En l’absence d’épidémies majeures, les gouvernements devront fabriquer l’enthousiasme du public pour la vaccination. Cela pourrait impliquer d’autoriser des privilèges de voyage spéciaux pour les personnes vaccinées, ou des méthodes plus peu orthodoxes comme la proposition de l’Institut Grattan d’une loterie nationale de 10 millions de dollars australiens (7,3 millions de dollars américains) pour les Australiens qui reçoivent un jab.
Les politiciens doivent également être prêts à compléter les carottes avec des bâtons. Alors que COVID-19 se dirige vers un statut endémique dans le monde entier, les dirigeants doivent être clairs avec leurs électeurs qu’une fois que tout le monde aura eu la possibilité raisonnable d’organiser sa vaccination, les frontières seront déverrouillées. Faites-vous vacciner, le message devrait être, ou risquez une maladie grave ou pire.

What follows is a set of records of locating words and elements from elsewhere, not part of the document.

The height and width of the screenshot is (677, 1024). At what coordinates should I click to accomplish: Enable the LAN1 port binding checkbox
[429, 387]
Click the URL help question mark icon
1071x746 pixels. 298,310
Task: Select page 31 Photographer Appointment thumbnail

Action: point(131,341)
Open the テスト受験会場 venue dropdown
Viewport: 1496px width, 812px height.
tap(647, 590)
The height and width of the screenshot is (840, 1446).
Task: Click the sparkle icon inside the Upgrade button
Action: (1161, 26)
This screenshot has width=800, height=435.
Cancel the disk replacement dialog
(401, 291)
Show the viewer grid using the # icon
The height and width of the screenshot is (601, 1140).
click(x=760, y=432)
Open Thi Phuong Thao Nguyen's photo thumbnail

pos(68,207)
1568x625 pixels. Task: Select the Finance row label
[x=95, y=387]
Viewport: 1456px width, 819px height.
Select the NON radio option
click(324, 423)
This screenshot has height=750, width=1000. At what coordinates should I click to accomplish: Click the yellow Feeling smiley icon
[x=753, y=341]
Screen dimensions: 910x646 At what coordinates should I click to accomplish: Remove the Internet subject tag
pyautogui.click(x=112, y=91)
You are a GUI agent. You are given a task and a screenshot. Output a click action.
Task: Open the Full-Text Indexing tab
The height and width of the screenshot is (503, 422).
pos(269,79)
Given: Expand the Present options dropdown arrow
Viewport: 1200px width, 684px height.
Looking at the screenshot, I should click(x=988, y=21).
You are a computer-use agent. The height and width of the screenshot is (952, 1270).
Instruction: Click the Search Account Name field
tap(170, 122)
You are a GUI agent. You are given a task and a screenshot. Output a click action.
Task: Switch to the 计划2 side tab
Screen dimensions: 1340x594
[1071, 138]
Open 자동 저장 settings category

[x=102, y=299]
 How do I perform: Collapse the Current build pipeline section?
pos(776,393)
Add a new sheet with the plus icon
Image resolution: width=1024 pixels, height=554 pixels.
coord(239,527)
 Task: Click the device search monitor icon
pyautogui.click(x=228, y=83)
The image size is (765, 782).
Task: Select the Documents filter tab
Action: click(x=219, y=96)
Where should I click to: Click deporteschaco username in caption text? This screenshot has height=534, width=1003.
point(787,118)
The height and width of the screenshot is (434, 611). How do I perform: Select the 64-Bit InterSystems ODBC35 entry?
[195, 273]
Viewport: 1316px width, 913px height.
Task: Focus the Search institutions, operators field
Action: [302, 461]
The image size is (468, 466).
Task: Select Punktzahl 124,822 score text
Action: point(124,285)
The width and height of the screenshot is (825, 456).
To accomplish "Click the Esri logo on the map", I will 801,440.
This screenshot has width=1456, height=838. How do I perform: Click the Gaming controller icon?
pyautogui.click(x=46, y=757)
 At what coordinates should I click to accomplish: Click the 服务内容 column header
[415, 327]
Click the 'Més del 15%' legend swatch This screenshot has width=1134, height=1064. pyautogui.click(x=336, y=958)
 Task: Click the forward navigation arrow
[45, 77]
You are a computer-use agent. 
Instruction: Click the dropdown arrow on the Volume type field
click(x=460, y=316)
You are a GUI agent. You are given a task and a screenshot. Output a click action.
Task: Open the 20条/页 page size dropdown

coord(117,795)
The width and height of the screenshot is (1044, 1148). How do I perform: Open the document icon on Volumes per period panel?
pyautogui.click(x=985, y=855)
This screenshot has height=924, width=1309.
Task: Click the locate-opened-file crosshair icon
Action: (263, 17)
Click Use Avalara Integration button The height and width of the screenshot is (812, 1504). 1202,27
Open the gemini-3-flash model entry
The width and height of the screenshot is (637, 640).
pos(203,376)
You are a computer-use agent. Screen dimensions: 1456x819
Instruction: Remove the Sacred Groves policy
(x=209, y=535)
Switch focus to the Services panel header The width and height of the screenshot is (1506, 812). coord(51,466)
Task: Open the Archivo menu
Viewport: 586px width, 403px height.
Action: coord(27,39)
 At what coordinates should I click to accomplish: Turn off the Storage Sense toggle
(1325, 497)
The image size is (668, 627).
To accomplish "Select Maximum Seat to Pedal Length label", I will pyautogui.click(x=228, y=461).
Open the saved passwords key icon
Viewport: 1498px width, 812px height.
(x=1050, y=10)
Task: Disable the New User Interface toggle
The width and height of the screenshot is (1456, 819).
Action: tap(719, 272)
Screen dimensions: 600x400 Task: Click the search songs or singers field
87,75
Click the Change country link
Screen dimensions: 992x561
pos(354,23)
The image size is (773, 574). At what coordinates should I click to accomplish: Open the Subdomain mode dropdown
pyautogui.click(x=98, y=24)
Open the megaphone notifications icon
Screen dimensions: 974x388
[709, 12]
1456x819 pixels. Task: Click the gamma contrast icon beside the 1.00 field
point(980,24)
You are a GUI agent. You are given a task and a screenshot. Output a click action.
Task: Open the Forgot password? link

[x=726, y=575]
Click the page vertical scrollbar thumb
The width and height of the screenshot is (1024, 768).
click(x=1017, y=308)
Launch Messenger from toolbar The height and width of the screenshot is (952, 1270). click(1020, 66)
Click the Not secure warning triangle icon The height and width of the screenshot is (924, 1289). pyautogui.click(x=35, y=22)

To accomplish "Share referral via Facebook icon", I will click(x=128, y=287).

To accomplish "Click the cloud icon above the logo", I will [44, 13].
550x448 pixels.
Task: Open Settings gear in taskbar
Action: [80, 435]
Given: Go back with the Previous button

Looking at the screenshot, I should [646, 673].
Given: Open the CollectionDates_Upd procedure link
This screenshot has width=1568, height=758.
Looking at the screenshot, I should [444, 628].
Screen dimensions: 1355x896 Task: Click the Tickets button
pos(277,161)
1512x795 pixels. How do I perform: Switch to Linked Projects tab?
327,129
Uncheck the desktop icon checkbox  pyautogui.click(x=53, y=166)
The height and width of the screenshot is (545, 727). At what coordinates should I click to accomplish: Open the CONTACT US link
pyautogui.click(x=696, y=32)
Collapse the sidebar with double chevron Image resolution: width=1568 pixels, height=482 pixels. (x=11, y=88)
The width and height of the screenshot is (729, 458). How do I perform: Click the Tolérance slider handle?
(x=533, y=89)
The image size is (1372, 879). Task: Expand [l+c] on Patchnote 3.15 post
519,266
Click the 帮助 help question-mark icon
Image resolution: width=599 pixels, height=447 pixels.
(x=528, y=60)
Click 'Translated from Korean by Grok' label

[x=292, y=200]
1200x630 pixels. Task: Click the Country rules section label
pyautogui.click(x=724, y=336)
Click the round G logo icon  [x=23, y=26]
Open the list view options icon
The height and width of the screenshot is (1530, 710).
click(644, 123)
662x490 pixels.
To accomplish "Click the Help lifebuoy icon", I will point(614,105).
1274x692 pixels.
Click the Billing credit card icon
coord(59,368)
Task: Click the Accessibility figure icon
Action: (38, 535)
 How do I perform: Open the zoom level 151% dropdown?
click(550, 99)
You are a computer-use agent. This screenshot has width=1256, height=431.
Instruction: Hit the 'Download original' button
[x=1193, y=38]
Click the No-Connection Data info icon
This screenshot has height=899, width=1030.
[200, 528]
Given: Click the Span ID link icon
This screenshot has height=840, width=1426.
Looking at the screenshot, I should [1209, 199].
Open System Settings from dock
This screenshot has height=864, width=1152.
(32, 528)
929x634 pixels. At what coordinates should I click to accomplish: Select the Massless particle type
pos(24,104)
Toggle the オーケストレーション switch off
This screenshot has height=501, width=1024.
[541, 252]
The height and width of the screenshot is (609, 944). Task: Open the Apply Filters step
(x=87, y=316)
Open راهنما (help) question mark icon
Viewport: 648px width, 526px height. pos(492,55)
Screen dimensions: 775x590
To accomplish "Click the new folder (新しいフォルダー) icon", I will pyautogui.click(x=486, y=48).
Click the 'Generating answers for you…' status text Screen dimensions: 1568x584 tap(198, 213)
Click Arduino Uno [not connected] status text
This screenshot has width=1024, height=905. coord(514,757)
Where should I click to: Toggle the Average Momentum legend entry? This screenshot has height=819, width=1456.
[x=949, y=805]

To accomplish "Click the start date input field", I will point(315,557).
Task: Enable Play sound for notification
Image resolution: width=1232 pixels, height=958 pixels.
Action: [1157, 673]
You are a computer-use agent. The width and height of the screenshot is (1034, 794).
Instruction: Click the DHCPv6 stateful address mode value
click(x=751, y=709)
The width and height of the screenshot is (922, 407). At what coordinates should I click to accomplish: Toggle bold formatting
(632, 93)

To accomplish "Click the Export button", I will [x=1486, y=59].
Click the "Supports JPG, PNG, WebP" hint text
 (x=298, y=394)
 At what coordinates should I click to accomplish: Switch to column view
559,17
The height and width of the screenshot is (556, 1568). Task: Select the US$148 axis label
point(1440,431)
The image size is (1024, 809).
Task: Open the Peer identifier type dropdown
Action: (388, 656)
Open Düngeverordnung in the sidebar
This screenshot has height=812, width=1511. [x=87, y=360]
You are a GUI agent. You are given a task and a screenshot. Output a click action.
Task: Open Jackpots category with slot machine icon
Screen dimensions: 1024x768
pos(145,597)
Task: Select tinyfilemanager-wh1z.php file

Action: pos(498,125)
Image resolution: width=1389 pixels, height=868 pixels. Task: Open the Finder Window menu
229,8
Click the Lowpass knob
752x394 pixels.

Mais ce message repose sur le fait d’avoir suffisamment de doses de vaccin à donner à tous ceux qui veulent se faire vacciner. Dans le cas du Vietnam, « avec la variante Delta maintenant fermement établie, l’économie étranglée par les blocages et le système de santé approchant de sa capacité, le Vietnam doit avant tout donner la priorité à l’importation et à la distribution des vaccins existants », écrit Flower.
C’est aussi vrai pour la plupart des « success stories » asiatiques que pour le Vietnam. Jusqu’à ce que les approvisionnements en vaccins correspondent à la demande, ces économies devront supporter les conséquences politiques et autres de la complaisance engendrée par leur succès à repousser la pandémie en 2020.
Le comité de rédaction de l’EAF est situé à la Crawford School of Public Policy, College of Asia and the Pacific, The Australian National University.